Bij een benzinestation raak ik in gesprek met de tankhouder. Ik vraag hoe de situatie in de stad nu is. Hij vertelt dat de werkloosheid nog steeds één van de grootste problemen is. “Maar we hebben een goed stadsbestuur” zegt hij “wat heel goed met geld kan omgaan. Je kunt aan onze stad niet zien dat we het moeilijk hebben. Alles ziet er schoon en verzorgd uit.” Daar heeft hij gelijk in, dat was mij ook al opgevallen.
Ivrea heeft een schilderachtig centrum, zonder lege winkels, alle gebouwen zitten goed in de verf en je kunt er bij wijze van spreken van de grond eten. Er zijn veel kleine zaakjes, zowel winkeltjes als horeca-tentjes, waar je voor weinig geld kunt eten. Ik voel hier een ondernemersgeest die zich niet door wat tegenslag eronder laat krijgen.

L’Aquila Nera
Aan het eind van de middag kom ik terecht bij hotel L’Aquila Nera. Het is een familiehotel met een groot restaurant beneden waar ik voor een zacht prijsje een kamer kan krijgen.
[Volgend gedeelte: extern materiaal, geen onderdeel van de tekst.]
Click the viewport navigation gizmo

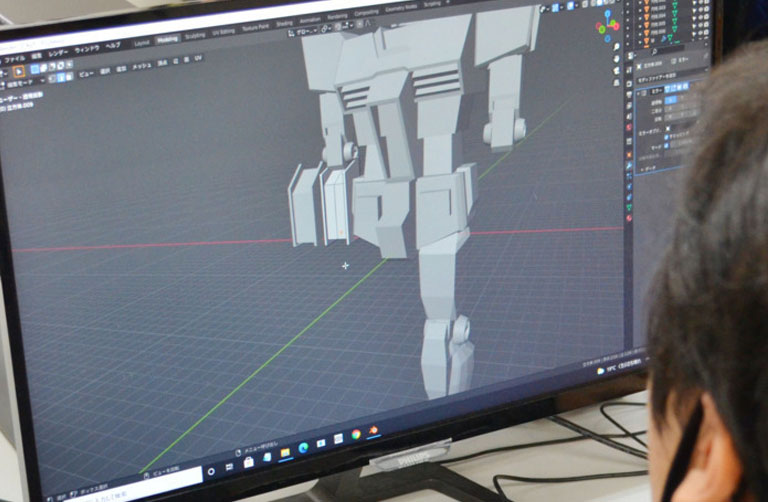pyautogui.click(x=606, y=25)
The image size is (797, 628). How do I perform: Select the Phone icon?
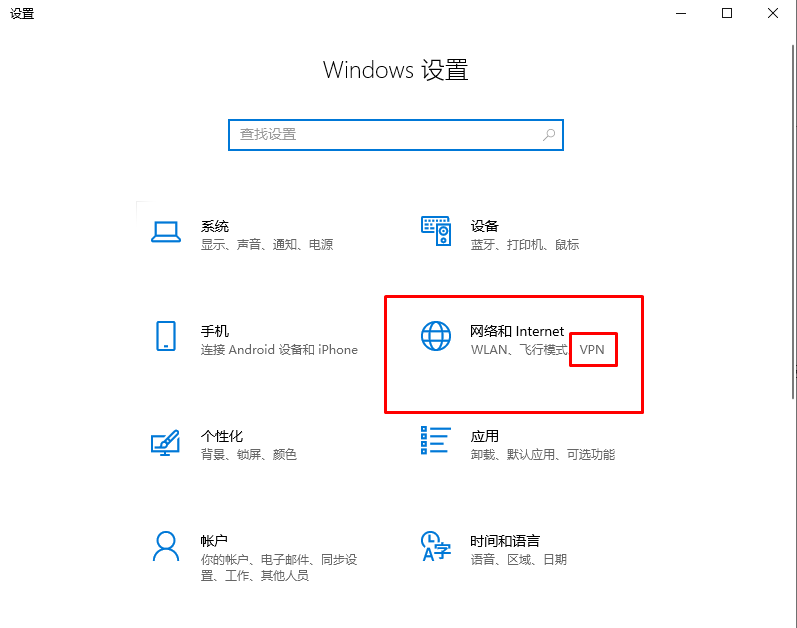point(166,336)
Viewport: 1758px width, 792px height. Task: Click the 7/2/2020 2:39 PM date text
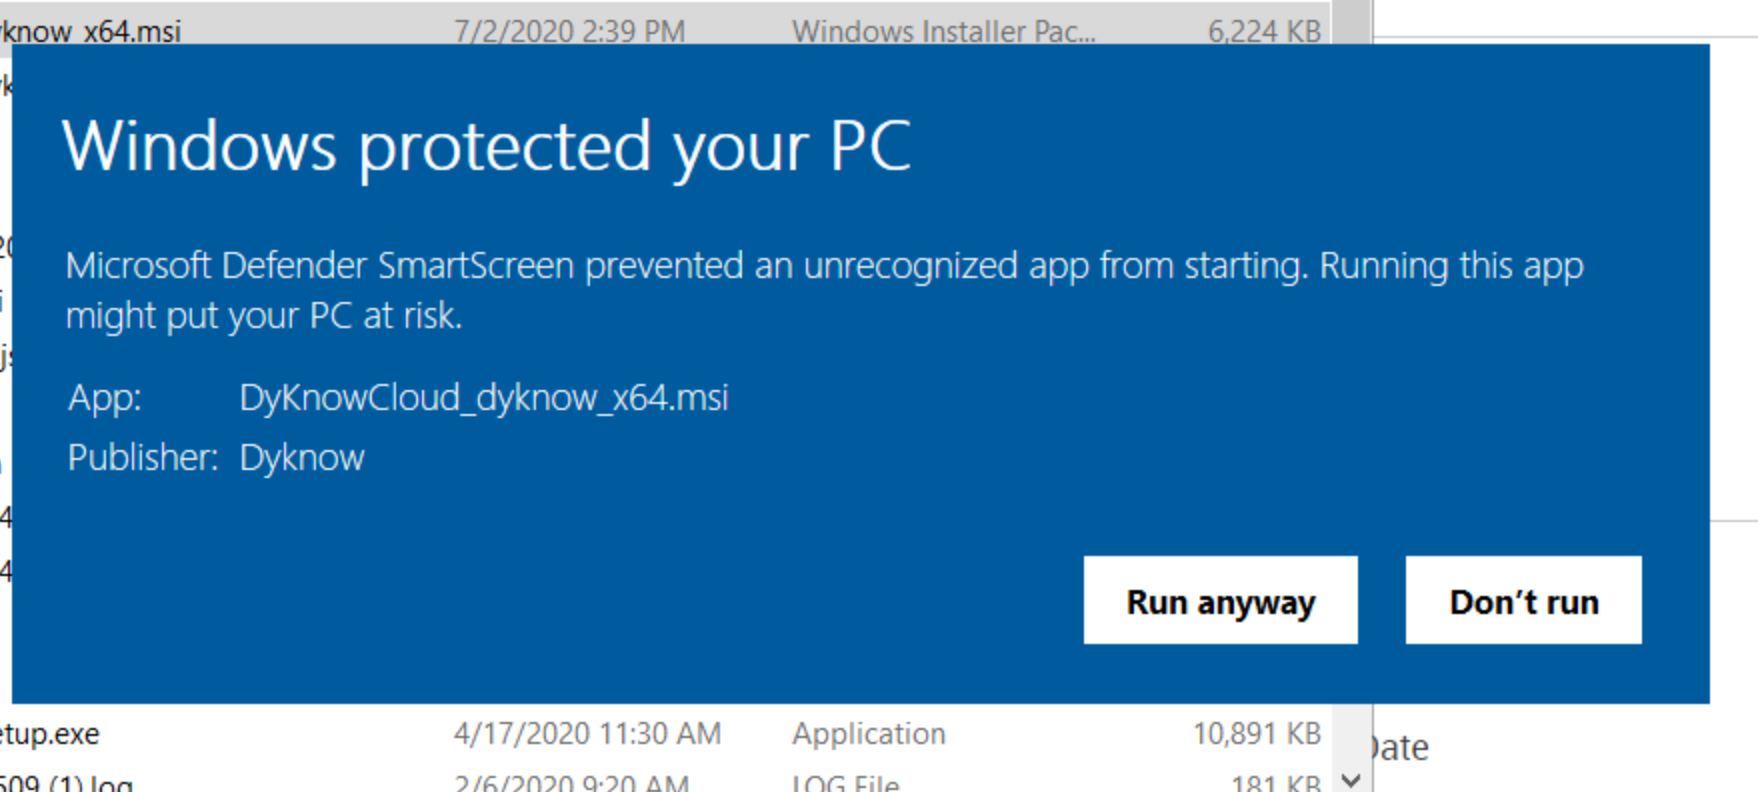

Als ik er ’s avonds ga eten, zit het stampvol. En dat zal zo blijven tot middernacht.
Hele families zitten aan de tafels, de sfeer is volks en geanimeerd. Obers lopen met schalen en pizza’s rond want er is ook een pizzaiolo. Het restaurant is duidelijk populair, de prijzen zijn laag en de kwaliteit goed. Zoals zo vaak vraag ik de serveerster naar de lokale specialiteit. Ik moet beslist de plaatselijke chocoladetaart proeven, zegt ze.
Als ik een uurtje later van mijn toetje zit te peuzelen, knikken verschillende mensen van de belendende tafeltjes me goedkeurend toe. “E buono?” Zeker de taart is lekker, stel ik ze gerust en peuzel verder. Vriendelijk lachen ze me toe, trots dat een vreemdeling zo van hun taart geniet.

Carnaval
Met carnaval kleurt Ivrea oranje. Toch kun je je, zelfs als Nederlander, dan maar beter verre van de stad houden. Drie dagen lang is het centrum dan het toneel van sinaasappelgevechten. De bevolking wordt in negen groepen opgedeeld die elkaar de zondag, maandag en dinsdag van carnaval met sinasappels bekogelen.
Er gaan diverse verhalen in het rond over de oorsprong van deze traditie. In de middeleeuwen zou een tijdlang een tiran over de stad hebben geheerst, iemand van de familie Ranieri of Montferrato, die eiste dat de jonge vrouwen die gingen trouwen de nacht voor hun huwelijk met hem doorbrachten. Eén van die vrouwen zou de tiran hebben onthoofd. De sinaasappel werd hierop het symbool van het afgehakte hoofd en ‘speelbal’ van de bevolking.
Aanvankelijk werd het gevecht met bonen gevoerd, later met appels, in Ivrea groeien immers geen sinasappels. Tegenwoordig is dat geen probleem meer, voor carnaval worden grote ladingen sinasappels uit Zuid-Italië ingekocht die daar na de vorige oogst zijn overgebleven.

Lago di Viverone
Een paar dagen later rijd ik nog naar één van de meren die buiten Ivrea liggen, het Lago di Viverone. Ik ontdek een toeristisch gebied dat in Nederland nauwelijks bekend is. Het is één van de vijf meren die buiten Ivrea liggen en maar op 50 kilometer afstand van Turijn.
Ik stuit op een compleet ontwikkeld vakantiegebied met parken met vakantiehuisjes, campings, watersportcentra, hotels en restaurants. Boven het meer, landinwaarts, liggen enkele oude dorpjes die voornamelijk Italiaanse toeristen zien.
Ik realiseer me dat ik vaak, met een soort oogkleppen op, door Noord-Italië heb gereden, gefixeerd op mijn eind-bestemming. Het blijkt nu wel dat het echt de moeite waard is om wat vaker van de autostrada af te gaan en rustig door de dorpen en stadjes van het binnenland te rijden. Wat je aantreft, zal je beslist verrassen!